Es entonces cuando se abre el espacio para el diálogo. El Papa Francisco, con sus gestos públicos (como el de la visita a la isla de Lesbos y la acogida de familias de refugiados musulmanes), nos enseña el camino: «dialogar no es negociar. Negociar es tratar de llevarse la propia “tajada” de la tarta común. [Dialogar] es buscar el bien común para todos. (…) El mejor modo para dialogar no es el de hablar y discutir, sino hacer algo juntos, construir juntos (…), sin miedo de realizar el éxodo necesario en todo diálogo auténtico» (Discurso en Florencia, noviembre 2015).

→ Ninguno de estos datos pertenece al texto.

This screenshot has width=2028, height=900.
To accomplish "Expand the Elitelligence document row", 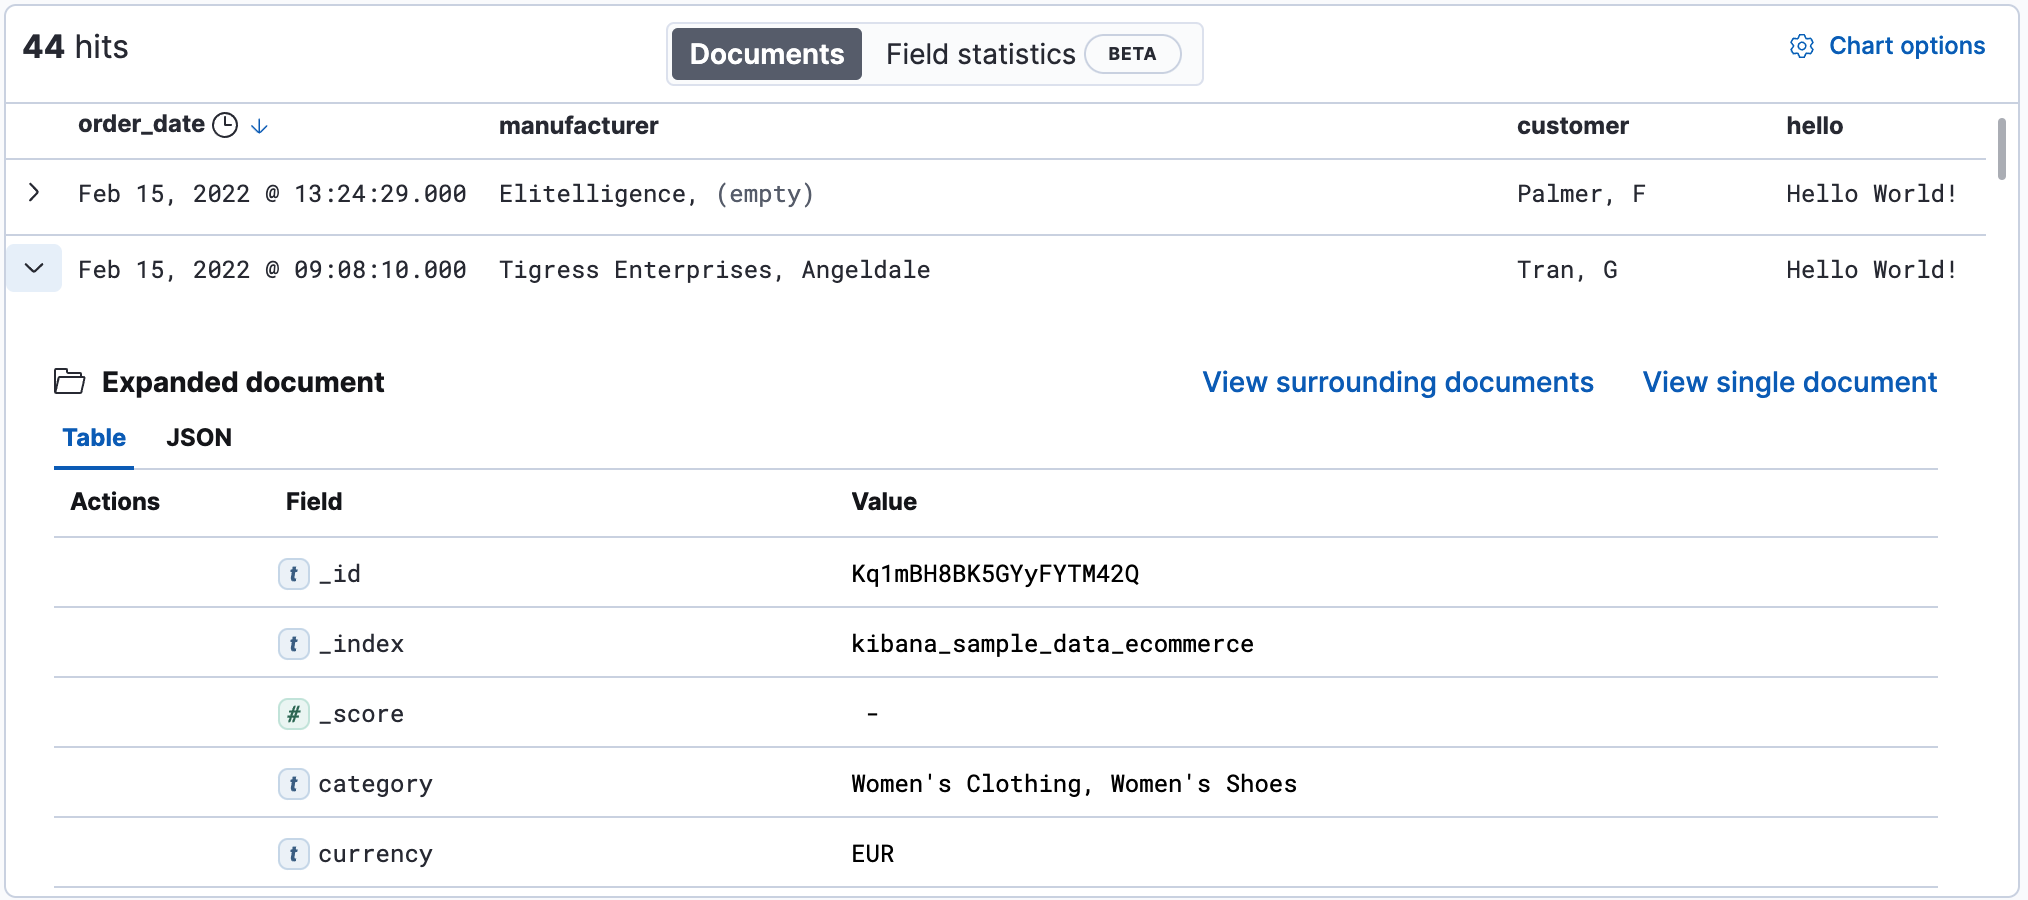I will (33, 193).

La aportación de los cristianos a la construcción y a la vida civil pasa por esta cultura del diálogo, a partir de la experiencia de acogida de hombres y mujeres de toda condición. La actividad social y caritativa de la Iglesia está prestando ayuda y acompañamiento a decenas de miles de conciudadanos en grave necesidad. La afirmación radical de la dignidad del otro, por el que Cristo ha dado la vida, forma parte de nuestra experiencia.
No podemos justificar el escepticismo en estos momentos de nuestra vida pública. El desencanto por la incapacidad de los políticos para ponerse de acuerdo no puede traducirse en la indiferencia o la abstención. La primera forma de contribuir al diálogo es votar, participar. «Por favor, no miréis la vida desde el balcón, sino comprometeos, sumergíos en el amplio diálogo social y político» (Papa Francisco, Florencia, 2015).